March 8, 2012. BOONE — Appalachian junior Bradley Stone, senior Tim Hefflinger and junior Wesley Mikiska have each been named as Yes! Magazine writing competition winners in 2011. Yes! Magazine is an online and print publication that uses in-depth analysis, tools for citizen engagement and stories to tell about real people who are working for a better world.

Yes! Magazine reaches 150,000 readers quarterly with their printed publication and more than 140,000 people monthly on their website.

Mikiska, an appropriate technology major, was named one of two winners for the Powerful Voice Fall 2011 writing competition. The writing prompt to follow was, “Has anyone close to you—a friend or family member—chosen to distance themselves from you or sever the relationship because of what you believe? What was the issue? How did you feel? Were you able to resolve it?” His essay, “Reasoning With My Better Half,” told the story about how he and his wife worked together on cutting down on her excessive shopping and on their TV watching. In the end, he says through compromise they were able to come to an agreement and cut down on both. 
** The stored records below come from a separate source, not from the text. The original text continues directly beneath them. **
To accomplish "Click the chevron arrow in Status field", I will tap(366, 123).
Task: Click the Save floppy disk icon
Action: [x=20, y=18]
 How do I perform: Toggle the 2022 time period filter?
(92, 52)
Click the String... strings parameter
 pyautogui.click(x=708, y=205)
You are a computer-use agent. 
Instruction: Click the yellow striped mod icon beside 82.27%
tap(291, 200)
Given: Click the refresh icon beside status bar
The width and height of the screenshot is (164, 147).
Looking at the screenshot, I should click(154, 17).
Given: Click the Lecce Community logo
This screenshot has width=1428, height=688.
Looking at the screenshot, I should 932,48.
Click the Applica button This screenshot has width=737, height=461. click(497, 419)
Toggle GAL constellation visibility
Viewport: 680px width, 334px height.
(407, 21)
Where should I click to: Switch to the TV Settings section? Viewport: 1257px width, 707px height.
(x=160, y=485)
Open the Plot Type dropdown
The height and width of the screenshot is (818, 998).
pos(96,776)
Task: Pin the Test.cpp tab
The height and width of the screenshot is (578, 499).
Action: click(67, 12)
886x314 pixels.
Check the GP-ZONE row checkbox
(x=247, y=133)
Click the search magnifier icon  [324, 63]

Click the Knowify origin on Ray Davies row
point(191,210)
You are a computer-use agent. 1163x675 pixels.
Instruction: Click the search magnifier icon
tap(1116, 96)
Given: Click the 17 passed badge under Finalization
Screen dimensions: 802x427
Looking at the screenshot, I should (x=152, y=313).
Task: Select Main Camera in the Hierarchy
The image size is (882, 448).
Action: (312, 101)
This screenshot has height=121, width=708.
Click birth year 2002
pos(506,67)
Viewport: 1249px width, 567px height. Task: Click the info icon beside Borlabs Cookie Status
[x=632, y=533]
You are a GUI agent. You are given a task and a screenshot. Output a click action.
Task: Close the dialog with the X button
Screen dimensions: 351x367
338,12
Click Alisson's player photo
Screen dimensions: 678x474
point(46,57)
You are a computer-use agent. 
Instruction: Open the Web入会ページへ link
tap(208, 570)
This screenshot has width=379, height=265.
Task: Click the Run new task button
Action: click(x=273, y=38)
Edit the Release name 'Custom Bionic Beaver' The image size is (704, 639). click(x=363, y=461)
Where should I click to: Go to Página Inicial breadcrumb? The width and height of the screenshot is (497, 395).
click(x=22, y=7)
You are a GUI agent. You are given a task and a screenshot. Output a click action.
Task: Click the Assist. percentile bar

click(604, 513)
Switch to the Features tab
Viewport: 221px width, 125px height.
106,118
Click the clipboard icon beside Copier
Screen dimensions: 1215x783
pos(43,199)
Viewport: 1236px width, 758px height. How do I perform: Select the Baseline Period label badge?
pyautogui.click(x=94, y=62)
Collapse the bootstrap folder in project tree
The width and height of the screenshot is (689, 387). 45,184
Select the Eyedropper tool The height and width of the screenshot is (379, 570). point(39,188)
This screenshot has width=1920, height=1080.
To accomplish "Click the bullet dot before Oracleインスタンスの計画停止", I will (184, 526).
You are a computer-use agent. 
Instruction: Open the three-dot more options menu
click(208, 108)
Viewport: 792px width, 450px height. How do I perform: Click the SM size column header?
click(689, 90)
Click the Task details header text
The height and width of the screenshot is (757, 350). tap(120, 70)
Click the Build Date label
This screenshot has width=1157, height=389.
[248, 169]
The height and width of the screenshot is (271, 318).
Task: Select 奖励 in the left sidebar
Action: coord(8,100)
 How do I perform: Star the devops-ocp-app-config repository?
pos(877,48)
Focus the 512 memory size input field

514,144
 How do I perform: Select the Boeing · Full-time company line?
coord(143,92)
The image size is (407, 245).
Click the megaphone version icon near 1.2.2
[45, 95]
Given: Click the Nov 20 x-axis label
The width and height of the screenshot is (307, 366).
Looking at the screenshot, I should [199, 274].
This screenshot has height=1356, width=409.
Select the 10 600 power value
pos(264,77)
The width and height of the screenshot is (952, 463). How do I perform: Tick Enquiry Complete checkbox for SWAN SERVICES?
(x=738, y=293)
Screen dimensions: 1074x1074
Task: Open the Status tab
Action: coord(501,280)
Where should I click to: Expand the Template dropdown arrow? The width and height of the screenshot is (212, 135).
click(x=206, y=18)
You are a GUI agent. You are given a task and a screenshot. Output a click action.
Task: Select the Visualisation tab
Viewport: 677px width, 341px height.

Mikiska is the third student from Appalachian to receive an award from Yes! Magazine. Stone and Hefflingers’ essays were chosen as winners for the spring 2011 writing competition.

Hefflinger, a sustainable development and philosophy double major, was selected as the university winner for the Spring 2011 writing competition. The writing prompt to follow was, “What is your gift? How do you share it?” His essay, “Realizing My Gift,” speaks of how he came to realize that his calling is to talk and write about what impassions him and to seek out those that are in pain and injustice and give them a voice. 

Stone, an anthropology major, had his essay, “The scapegoat of terrorism,” named as an exemplary essay for the Spring 2011 writing competition. He answered the writing prompt “How do you define terrorism? What role does the globalized trade market play in the creation and portrayal of terrorism?” His essay focused on how people are more alike than different and terrorism itself is a byproduct of the world’s economic model. His essay was also published in the Yes! Magazine education newsletter and on the For Teachers website.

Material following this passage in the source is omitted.